Superficially, it sounds like a great expose, greedy clinics/doctors trying to make money by pushing drugs. The New York Times article states that the drugs, given by injection, have been heavily advertised, and there is evidence that they have been overused, in part because oncologists can make money by using more of the drug. That's not really a new revelation. We've been down that road before without much done to change it.
According to Dr. John Glaspy, director of UCLA's Outpatient Oncology Clinic, one complicating factor, experts say, is that oncologists make significant revenue buying cancer drugs from manufacturers and charging patients a higher price for receiving the drugs in their offices. That profit motive could influence some doctors' decisions. However, patients with anemia, which can cause sluggishness in its early stages and can be fatal in advanced phases, can get blood transfusions, typically every few weeks, instead of using EPO.
Could it be that increased numbers of red cells deliver more oxygen to the tumor cells and thereby increase their activity across the board, including with respect to invasion, proliferation, and metastasis? On one hand they're developing drugs to halt and reverse angiogenesis while on the other hand they're helping the tumor to obtain more oxygen with existing vasculature. And nobody in charge foresaw that? Amazing how they can apply differing standards for proof or benefit when profit is involved.
http://query.nytimes.com/gst/fullpage.h ... A9619C8B63
In panel discussion that highlighted the 12th annual conference of the National Comprehensive Cancer Network, Lee Newcomer, former chief medical officer and currently an executive with Minneapolis-based United Health Group, pointed out that in reviewing records of patients who were prescribed the drug erythropoietin -- an expensive agent that boosts blood supply in patients with anemia -- said that 44 percent of those patients had blood work-ups that would indicate they were not anemic.

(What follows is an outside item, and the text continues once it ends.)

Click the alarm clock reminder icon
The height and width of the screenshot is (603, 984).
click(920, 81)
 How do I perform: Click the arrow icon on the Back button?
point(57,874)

Erythropoietin is a hormone that stimulates red blood cell precursors in the bone marrow. As a therapeutic agent, it is produced by recombinant DNA technology. It is used in treating anemia rsulting from chronic renal failure or from cancer chemotherapy. A six-month course of treatment can cost more than $10,000 per patient.
Len Lichtenfeld, deputy chief medical officer for the Atlanta-based American Cancer Society, told United Press International, "Probably more than a billion dollars is spent on erythropoietin each year, which makes it one of the most expensive cancer drugs."

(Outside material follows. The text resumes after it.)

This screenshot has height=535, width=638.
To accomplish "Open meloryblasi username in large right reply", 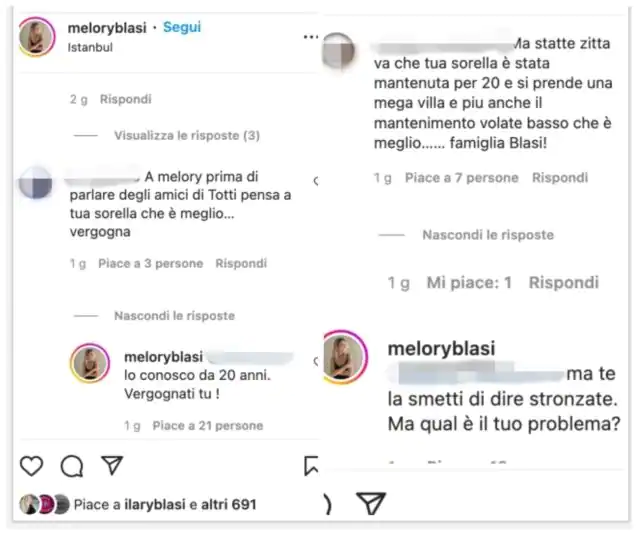I will (441, 349).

Newcomer said he objected to prescriptions for erythropoietin written for patients with hematocrit higher than 36. Low hematocrit, the ratio of the volume of red cells to the volume of whole blood, is an indication of anemia, Lichtenfeld said.

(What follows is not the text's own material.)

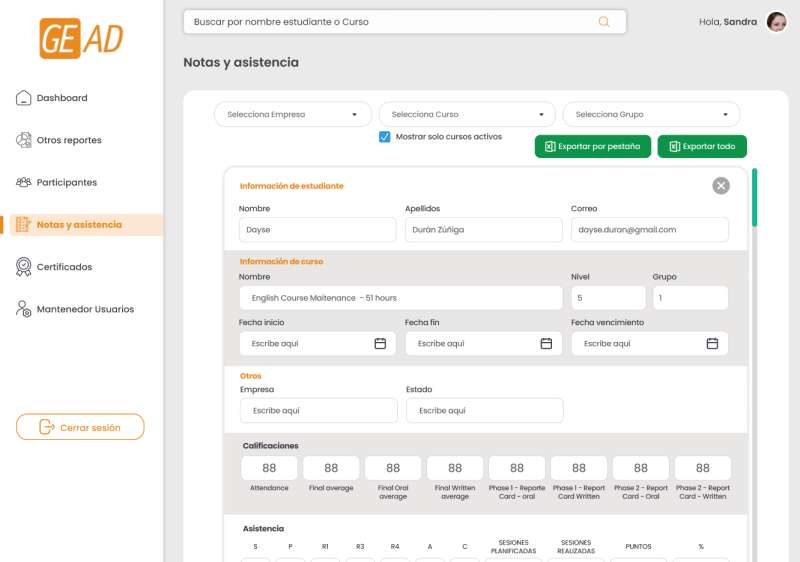The image size is (800, 562).
Task: Expand the Selecciona Empresa dropdown
Action: [293, 114]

Normal range for hematocrit is different between the sexes and is approximately 45 percent to 52 percent for men and 37 percent to 48 percent for women. Lichtenfeld said clinicians generally would not treat a hematocrit that was about 36 percent.
Newcomer also stated at the meeting that when he scrutinized prescribing habits for treatment of patients with pancreatic cancer, their were doctors writing prescriptions for 188 different combinations of treatments, yet there are only two drugs that have any activity against that disease.
Newcomer also cited in the meeting last year that the use of the new breast cancer drug tratuzumab, sold as Herceptin, which has been found to be helpful in a group of women with breast cancer that overexpresses a certain gene known as HER2. The drug is ineffective in women with normal levels of HER2, yet about 12 percent of drugs orders -- which costs thousands of dollars per treatment -- were for women who tested negative for HER2 overexpression.
One of the newest biological targeted agents, bevacizumab, sold under the trade name Avastin, which is rapidly being included in numerous drug cocktails because it has been shown to extend survival in diseases such as colon cancer, can cost as much as $47,000 a year for one person.
Newcomer stated, "We know that Avastin improves outcomes in about 20 percent of patients, but we have no idea which cancer patients will benefit from a course of treatment." According to his calculations, it costs $354,000 per year of life extended with Avastin.